→ SELECTED EXCERPT

# # # # #

A mechanical joint, sometimes referred to as MJ, is a compression joint designed for underground connections for pipes, valves, and fittings


Mechanical joints allow for some joint deflection while maintaining a seal under pressure. This type of connection allows for some misalignment of the two connecting pieces due to ground settling or other installation difficulties.


Installation does not necessitate any mechanical expertise. The following steps ensure a secure connection.

  • First, obtain the components that require fastening. This may include a mechanical joint bell on the pipe, valve, or fitting, and a mechanical joint gland, gasket, and tee-head bolts and nuts.
  • Place the gland and gasket into the MJ bell of the connecting pipe, valve, or fitting at the spigot end of the line.
  • Insert the tee bolts into the gland and bell. The gland and bell come together as the bolts tighten, squeezing the rubber gasket between them. The gasket compresses, causing it to push tightly against the pipe and form a seal. For 2′′ to 24′′ fittings, an MJ seal rates for 350 psi, and for 30′′ to 36′′ fittings, rates for 250 psi.

# # # # #

→ DATA BLOCK
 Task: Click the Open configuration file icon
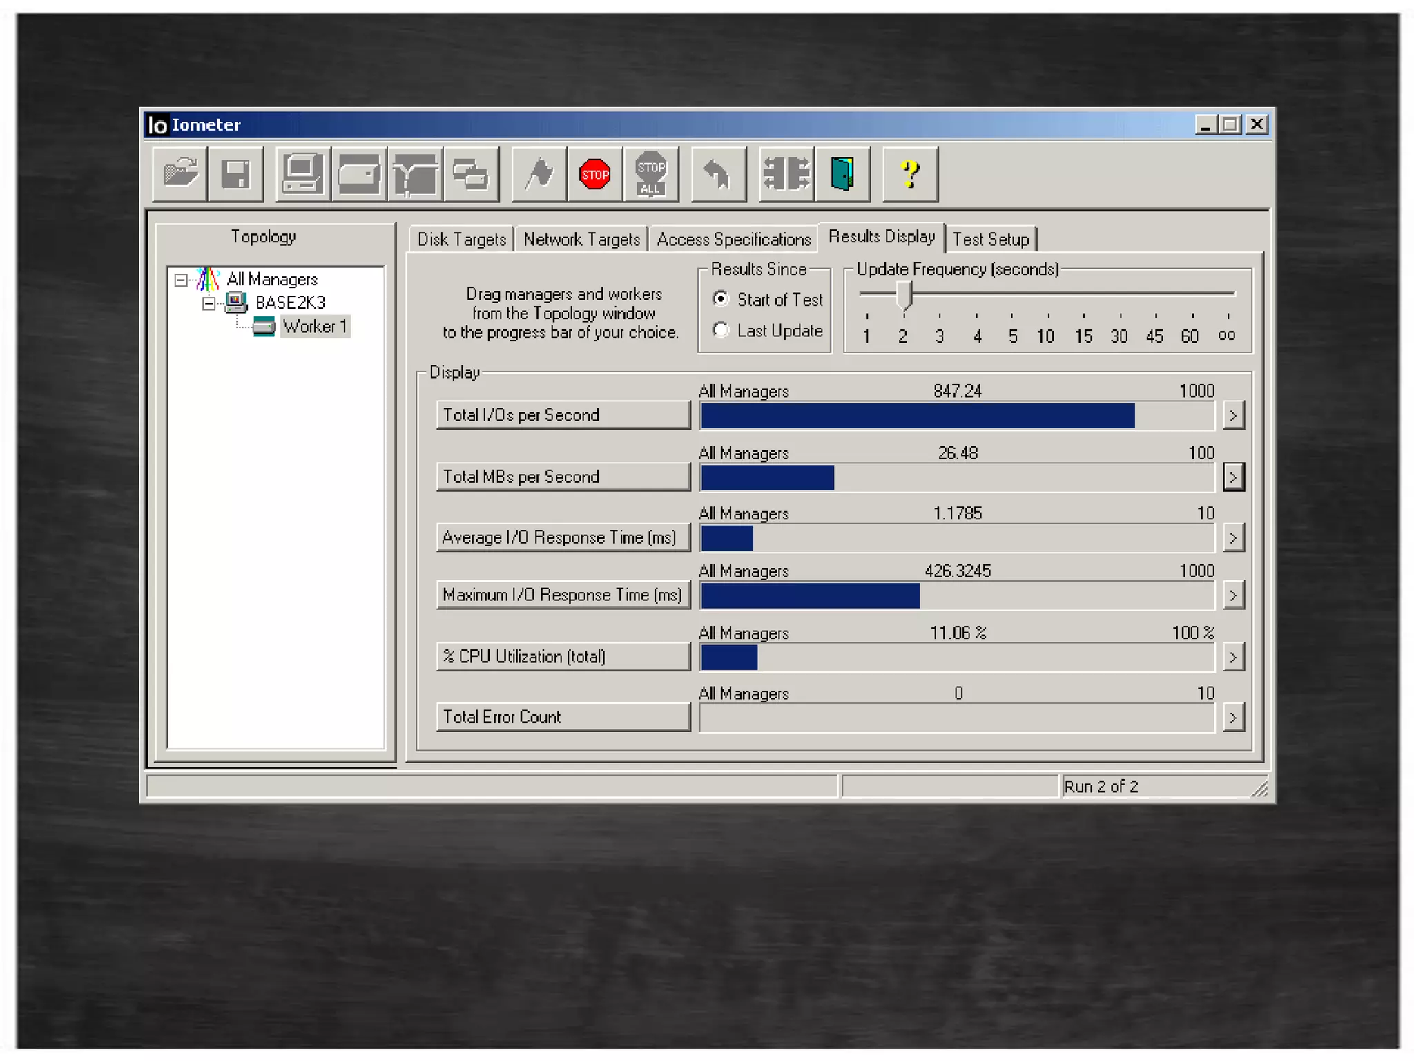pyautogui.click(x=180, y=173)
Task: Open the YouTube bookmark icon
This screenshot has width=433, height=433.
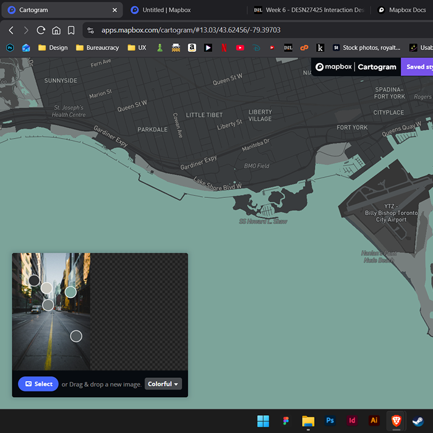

# # # # #

→ WRITTEN INSTRUCTION A
In the mechanical joint text, rewrite the paragraph beginning "Mechanical joints allow for some joint deflection" as one shorter sentence that keeps its main facts.
→ WRITTEN INSTRUCTION B
List every component that the first installation step in the mechanical joint text says to obtain.

→ RIGHT ANSWER A
Mechanical joints stay sealed under pressure while tolerating some deflection and misalignment between the connected pieces, such as from ground settling or installation difficulties.

→ RIGHT ANSWER B
- A mechanical joint bell on the pipe, valve, or fitting
- A mechanical joint gland
- A gasket
- Tee-head bolts and nuts